## DIRECTIONS
Extract the listing below in full, unchanged.

## RECORDED DATA
※ ※ ※

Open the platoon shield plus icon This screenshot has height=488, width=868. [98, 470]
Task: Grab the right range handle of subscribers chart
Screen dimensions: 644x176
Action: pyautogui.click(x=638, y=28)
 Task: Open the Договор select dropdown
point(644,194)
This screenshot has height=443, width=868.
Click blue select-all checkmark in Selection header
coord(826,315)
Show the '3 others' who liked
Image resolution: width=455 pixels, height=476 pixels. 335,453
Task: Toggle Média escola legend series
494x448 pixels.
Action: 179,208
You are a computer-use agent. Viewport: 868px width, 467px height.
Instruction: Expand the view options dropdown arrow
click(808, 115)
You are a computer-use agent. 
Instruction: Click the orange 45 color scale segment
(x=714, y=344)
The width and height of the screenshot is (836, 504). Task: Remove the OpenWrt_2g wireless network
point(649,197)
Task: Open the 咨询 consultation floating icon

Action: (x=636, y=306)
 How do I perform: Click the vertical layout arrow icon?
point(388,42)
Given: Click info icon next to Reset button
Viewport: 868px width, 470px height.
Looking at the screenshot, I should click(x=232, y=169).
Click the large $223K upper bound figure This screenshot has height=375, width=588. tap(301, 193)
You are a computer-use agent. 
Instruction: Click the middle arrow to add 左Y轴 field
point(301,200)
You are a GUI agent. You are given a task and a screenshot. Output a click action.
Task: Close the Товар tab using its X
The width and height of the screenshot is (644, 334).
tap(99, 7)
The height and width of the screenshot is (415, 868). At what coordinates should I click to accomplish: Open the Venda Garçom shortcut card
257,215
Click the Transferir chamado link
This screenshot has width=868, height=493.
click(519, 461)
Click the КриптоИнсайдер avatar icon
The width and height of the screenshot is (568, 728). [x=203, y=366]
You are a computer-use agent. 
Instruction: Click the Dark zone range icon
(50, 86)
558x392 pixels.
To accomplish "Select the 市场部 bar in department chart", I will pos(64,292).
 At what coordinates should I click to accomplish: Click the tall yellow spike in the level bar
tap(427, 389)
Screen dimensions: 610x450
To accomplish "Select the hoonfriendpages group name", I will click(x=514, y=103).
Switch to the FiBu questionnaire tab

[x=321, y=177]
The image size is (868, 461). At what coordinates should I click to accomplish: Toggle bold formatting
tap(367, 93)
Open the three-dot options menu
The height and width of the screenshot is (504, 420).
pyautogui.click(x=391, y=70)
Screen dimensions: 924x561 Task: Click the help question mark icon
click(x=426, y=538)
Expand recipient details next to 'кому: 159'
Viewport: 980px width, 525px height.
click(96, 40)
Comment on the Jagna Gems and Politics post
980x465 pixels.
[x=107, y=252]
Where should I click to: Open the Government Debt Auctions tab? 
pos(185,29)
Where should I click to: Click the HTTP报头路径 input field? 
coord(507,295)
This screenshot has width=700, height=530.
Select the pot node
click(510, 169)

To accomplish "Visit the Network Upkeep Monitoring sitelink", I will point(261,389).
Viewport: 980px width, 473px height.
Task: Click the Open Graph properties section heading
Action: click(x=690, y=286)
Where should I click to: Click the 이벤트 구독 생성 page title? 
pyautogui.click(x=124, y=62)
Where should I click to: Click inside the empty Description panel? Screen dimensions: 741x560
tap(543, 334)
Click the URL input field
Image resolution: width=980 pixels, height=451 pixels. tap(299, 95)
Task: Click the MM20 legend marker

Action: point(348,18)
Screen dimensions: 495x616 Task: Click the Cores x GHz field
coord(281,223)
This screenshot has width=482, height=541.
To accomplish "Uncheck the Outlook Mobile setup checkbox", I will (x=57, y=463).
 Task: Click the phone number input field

※ ※ ※

## EXERCISE RESULT
Open the platoon shield plus icon This screenshot has height=488, width=868. [98, 470]
Task: Grab the right range handle of subscribers chart
Screen dimensions: 644x176
Action: pyautogui.click(x=638, y=28)
 Task: Open the Договор select dropdown
point(644,194)
This screenshot has height=443, width=868.
Click blue select-all checkmark in Selection header
coord(826,315)
Show the '3 others' who liked
Image resolution: width=455 pixels, height=476 pixels. 335,453
Task: Toggle Média escola legend series
494x448 pixels.
Action: 179,208
You are a computer-use agent. Viewport: 868px width, 467px height.
Instruction: Expand the view options dropdown arrow
click(808, 115)
You are a computer-use agent. 
Instruction: Click the orange 45 color scale segment
(x=714, y=344)
The width and height of the screenshot is (836, 504). Task: Remove the OpenWrt_2g wireless network
point(649,197)
Task: Open the 咨询 consultation floating icon

Action: (x=636, y=306)
 How do I perform: Click the vertical layout arrow icon?
point(388,42)
Given: Click info icon next to Reset button
Viewport: 868px width, 470px height.
Looking at the screenshot, I should click(x=232, y=169).
Click the large $223K upper bound figure This screenshot has height=375, width=588. tap(301, 193)
You are a computer-use agent. 
Instruction: Click the middle arrow to add 左Y轴 field
point(301,200)
You are a GUI agent. You are given a task and a screenshot. Output a click action.
Task: Close the Товар tab using its X
The width and height of the screenshot is (644, 334).
tap(99, 7)
The height and width of the screenshot is (415, 868). At what coordinates should I click to accomplish: Open the Venda Garçom shortcut card
257,215
Click the Transferir chamado link
This screenshot has width=868, height=493.
click(519, 461)
Click the КриптоИнсайдер avatar icon
The width and height of the screenshot is (568, 728). [x=203, y=366]
You are a computer-use agent. 
Instruction: Click the Dark zone range icon
(50, 86)
558x392 pixels.
To accomplish "Select the 市场部 bar in department chart", I will pos(64,292).
 At what coordinates should I click to accomplish: Click the tall yellow spike in the level bar
tap(427, 389)
Screen dimensions: 610x450
To accomplish "Select the hoonfriendpages group name", I will click(x=514, y=103).
Switch to the FiBu questionnaire tab

[x=321, y=177]
The image size is (868, 461). At what coordinates should I click to accomplish: Toggle bold formatting
tap(367, 93)
Open the three-dot options menu
The height and width of the screenshot is (504, 420).
pyautogui.click(x=391, y=70)
Screen dimensions: 924x561 Task: Click the help question mark icon
click(x=426, y=538)
Expand recipient details next to 'кому: 159'
Viewport: 980px width, 525px height.
click(96, 40)
Comment on the Jagna Gems and Politics post
980x465 pixels.
[x=107, y=252]
Where should I click to: Open the Government Debt Auctions tab? 
pos(185,29)
Where should I click to: Click the HTTP报头路径 input field? 
coord(507,295)
This screenshot has width=700, height=530.
Select the pot node
click(510, 169)

To accomplish "Visit the Network Upkeep Monitoring sitelink", I will point(261,389).
Viewport: 980px width, 473px height.
Task: Click the Open Graph properties section heading
Action: click(x=690, y=286)
Where should I click to: Click the 이벤트 구독 생성 page title? 
pyautogui.click(x=124, y=62)
Where should I click to: Click inside the empty Description panel? Screen dimensions: 741x560
tap(543, 334)
Click the URL input field
Image resolution: width=980 pixels, height=451 pixels. tap(299, 95)
Task: Click the MM20 legend marker

Action: point(348,18)
Screen dimensions: 495x616 Task: Click the Cores x GHz field
coord(281,223)
This screenshot has width=482, height=541.
To accomplish "Uncheck the Outlook Mobile setup checkbox", I will (x=57, y=463).
 Task: Click the phone number input field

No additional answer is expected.